[Data excerpts — start]

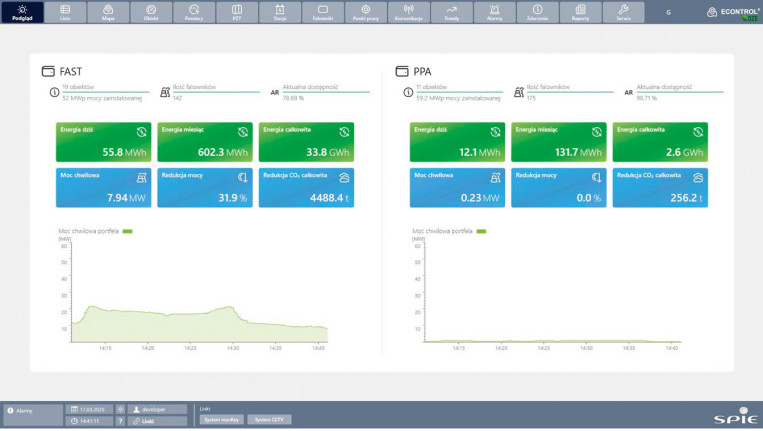Open the Alarmy panel in footer
763x431 pixels.
click(33, 410)
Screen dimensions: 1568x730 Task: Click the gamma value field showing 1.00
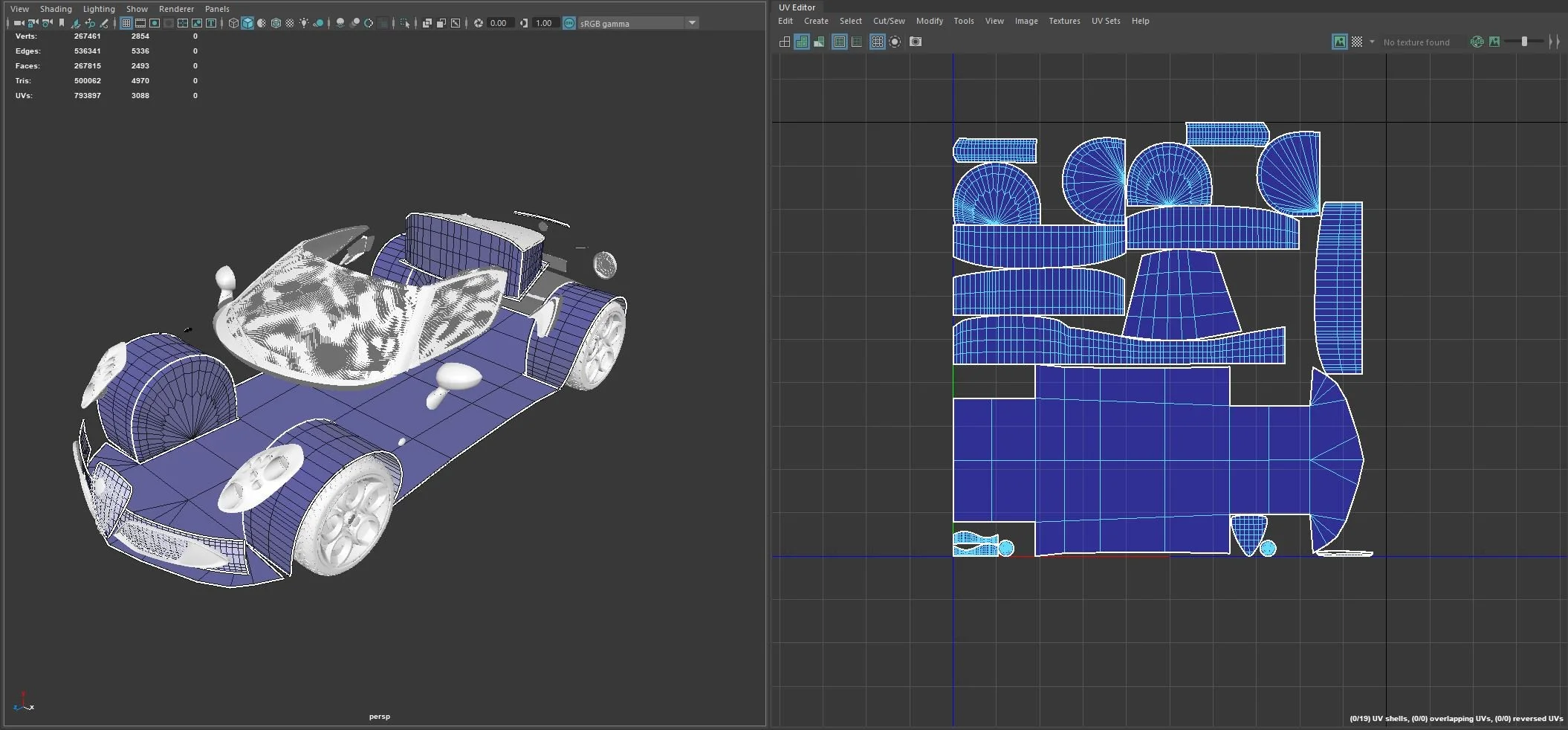click(x=544, y=23)
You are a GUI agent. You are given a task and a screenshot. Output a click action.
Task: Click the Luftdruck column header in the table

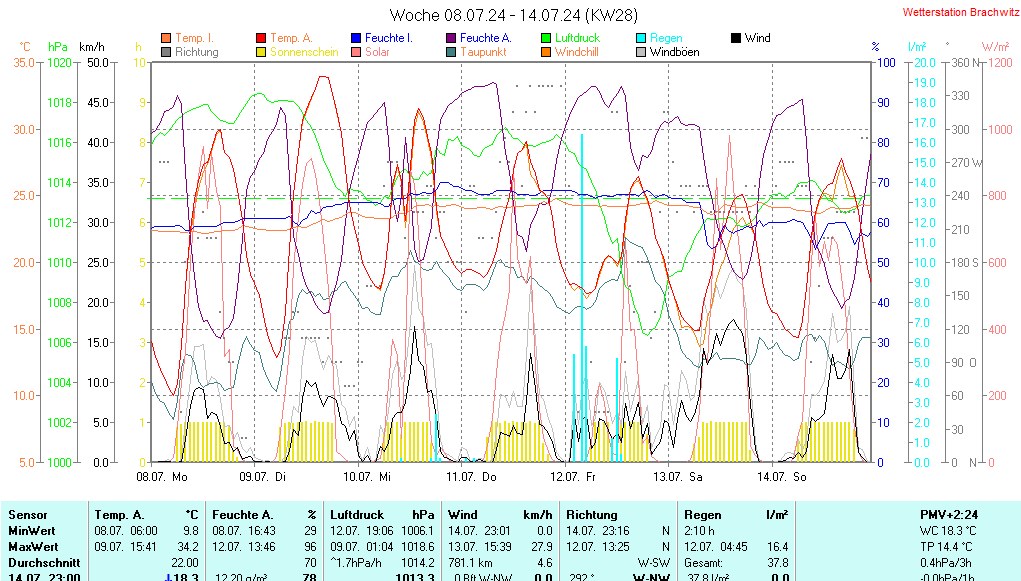(x=358, y=514)
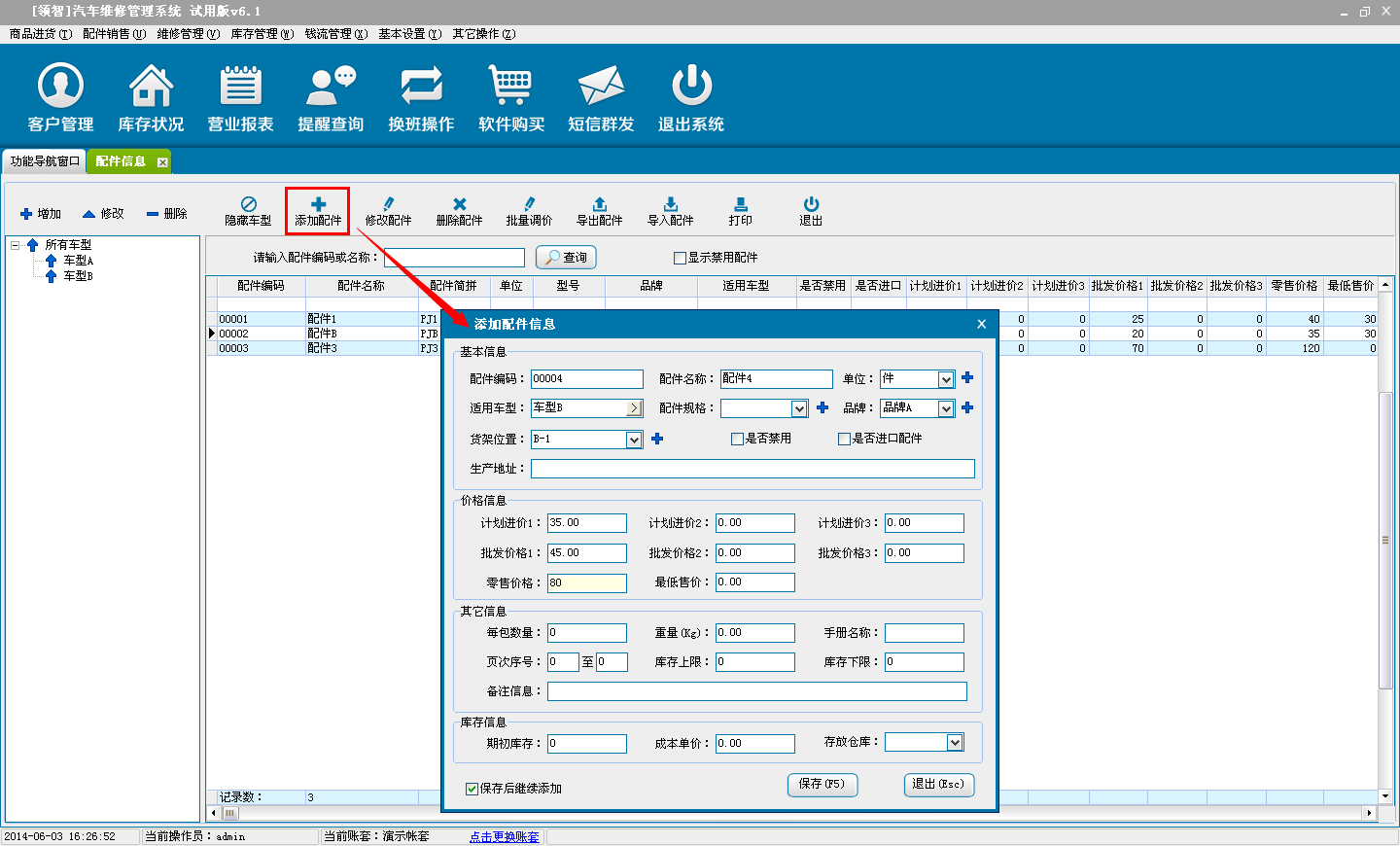This screenshot has width=1400, height=846.
Task: Open 客户管理 customer management icon
Action: 60,86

[Data excerpts — finish]

- [What needs to be done]: Going from the line that holds "Screen dimensions: 1568x730" to the end of the listing above, copy each line exactly and nothing more, leaving pictures aside.

- [Final answer]:
Screen dimensions: 1568x730 Task: Click the gamma value field showing 1.00
click(x=544, y=23)
You are a GUI agent. You are given a task and a screenshot. Output a click action.
Task: Click the Luftdruck column header in the table

(x=358, y=514)
This screenshot has width=1400, height=846.
Task: Open 客户管理 customer management icon
Action: 60,86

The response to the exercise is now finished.